On May 2, 2010 02:39:23 am you wrote:
Jan Marguc wrote:
Sadly, I just found out the hard way that it
has a really nasty
denormalization problem. It's so bad I may not be able to use it
any more.
People have tried fancy anti-denormalization plugins ahead of it,
with no
luck, apparently.
MusE has a basic DC anti-denormalization feature, and it didn't help.
I completely agree with you: The JCM900 VST rocks! I've been using it
a lot on Windows, now I'm on the Mac, so I haven't used it in a while.
Too bad the source code for these plugins is not available. The papers
on the website only explain the basic principles.
Anyway, I also ran into the denormalization problem quickly, so I just
made a small VST that mixes some -100 dB white noise into the signal.
Wouldn't Jack's -z option solve this issue too?
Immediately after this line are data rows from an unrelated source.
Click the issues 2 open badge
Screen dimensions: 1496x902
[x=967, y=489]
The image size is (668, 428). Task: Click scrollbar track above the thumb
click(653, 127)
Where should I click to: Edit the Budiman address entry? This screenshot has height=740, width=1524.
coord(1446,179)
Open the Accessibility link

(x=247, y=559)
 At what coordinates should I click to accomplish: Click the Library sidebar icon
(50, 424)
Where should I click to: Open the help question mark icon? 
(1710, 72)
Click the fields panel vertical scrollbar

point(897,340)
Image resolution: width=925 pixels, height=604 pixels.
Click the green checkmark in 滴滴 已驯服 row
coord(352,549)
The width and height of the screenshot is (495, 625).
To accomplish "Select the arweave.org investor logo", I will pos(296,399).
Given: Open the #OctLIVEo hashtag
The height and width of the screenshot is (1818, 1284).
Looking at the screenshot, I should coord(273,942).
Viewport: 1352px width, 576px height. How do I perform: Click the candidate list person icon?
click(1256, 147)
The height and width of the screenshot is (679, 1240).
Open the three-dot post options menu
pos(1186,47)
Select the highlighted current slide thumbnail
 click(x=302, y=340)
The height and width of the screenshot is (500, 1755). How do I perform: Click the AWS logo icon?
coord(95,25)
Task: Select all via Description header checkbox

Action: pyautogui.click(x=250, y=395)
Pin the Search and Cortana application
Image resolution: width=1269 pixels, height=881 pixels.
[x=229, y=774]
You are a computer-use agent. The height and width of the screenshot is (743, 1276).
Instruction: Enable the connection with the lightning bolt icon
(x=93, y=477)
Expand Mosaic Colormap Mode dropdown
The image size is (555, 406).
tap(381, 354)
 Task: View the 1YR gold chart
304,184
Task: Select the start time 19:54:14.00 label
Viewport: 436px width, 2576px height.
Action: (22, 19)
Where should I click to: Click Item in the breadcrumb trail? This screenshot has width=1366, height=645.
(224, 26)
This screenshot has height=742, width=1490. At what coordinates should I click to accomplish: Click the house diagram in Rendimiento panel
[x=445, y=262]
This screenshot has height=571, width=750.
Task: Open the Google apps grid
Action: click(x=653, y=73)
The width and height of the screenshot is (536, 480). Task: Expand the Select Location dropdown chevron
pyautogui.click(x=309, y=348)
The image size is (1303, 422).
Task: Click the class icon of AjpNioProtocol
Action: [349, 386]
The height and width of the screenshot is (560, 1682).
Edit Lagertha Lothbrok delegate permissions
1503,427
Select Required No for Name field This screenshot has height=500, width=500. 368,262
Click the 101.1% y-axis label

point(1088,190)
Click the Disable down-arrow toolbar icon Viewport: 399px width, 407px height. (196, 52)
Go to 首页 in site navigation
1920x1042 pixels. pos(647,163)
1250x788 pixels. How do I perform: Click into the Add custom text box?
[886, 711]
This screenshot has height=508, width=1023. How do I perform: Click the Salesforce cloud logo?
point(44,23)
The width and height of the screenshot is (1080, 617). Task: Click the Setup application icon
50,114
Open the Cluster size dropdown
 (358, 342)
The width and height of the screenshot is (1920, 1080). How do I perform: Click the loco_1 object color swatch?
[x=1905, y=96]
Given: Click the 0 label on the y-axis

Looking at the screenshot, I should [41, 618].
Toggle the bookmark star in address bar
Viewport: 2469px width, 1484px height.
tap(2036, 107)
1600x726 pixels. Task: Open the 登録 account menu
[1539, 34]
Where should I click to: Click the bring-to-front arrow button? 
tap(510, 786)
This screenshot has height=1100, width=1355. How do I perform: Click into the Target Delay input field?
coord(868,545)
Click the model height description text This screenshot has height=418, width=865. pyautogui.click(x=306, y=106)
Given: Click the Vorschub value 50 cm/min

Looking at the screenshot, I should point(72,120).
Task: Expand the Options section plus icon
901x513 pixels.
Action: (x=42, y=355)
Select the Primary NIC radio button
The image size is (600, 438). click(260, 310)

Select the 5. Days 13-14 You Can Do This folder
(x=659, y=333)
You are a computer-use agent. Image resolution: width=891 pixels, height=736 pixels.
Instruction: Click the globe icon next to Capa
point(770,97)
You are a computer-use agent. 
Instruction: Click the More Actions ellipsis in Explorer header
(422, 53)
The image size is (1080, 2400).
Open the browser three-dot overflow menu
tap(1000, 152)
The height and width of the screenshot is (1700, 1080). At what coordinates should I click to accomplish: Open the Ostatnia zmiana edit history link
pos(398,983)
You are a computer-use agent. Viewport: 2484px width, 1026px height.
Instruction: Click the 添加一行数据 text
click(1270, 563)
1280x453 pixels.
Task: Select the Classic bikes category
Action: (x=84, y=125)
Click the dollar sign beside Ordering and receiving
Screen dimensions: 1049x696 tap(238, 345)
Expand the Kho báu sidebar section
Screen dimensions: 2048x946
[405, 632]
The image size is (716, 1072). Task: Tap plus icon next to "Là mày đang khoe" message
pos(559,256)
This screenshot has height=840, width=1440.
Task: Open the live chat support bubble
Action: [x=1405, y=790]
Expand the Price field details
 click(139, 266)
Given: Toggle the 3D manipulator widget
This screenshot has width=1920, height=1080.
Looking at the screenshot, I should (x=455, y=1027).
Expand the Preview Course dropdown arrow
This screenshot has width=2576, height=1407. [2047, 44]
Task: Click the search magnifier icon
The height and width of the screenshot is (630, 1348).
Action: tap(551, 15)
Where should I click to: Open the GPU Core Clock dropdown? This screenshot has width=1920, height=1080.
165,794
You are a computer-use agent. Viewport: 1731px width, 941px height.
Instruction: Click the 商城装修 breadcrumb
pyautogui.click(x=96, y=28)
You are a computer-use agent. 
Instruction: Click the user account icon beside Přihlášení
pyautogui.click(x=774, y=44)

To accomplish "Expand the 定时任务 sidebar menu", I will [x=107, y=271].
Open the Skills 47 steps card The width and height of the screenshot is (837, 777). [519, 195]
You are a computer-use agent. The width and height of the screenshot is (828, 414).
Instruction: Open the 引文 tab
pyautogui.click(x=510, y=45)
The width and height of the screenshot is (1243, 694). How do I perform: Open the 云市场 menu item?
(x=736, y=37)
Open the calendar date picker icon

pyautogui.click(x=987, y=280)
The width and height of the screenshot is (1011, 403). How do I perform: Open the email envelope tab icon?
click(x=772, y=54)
$ jackd -d alsa --help | grep dither
-z, --dither Dithering mode (default: n)
I think in our case that's not
necessarily true.
The source of the playing audio data into the plugins can be from a
wave file track. When the app has played past the wave file 'part'
(part of a longer song) and there's no more data to come from
from the part, we 'artificially' insert float 0.0 data instead
(or the fixed denormalize value of 1E-18, if turned on).
There, the data doesn't come from Jack, so I don't know if dithering
would help. It might only help with our 'Audio Input' track type.
I kinda went way off the subject line, eh? Didn't mean to hijack.
Sometimes specific questions branch out.
It's all related, in a way...
Tim.
> Actually, I made the noise gain adjustable, because the added noise
> made my synth-guitars sound much more authentic. ;-)
> Alternatively one could make it more convenient to use by creating a
> separate wrapper .dll that loads the JCM900 and just intercepts the
> process-calls, while passing any other call to the plugin.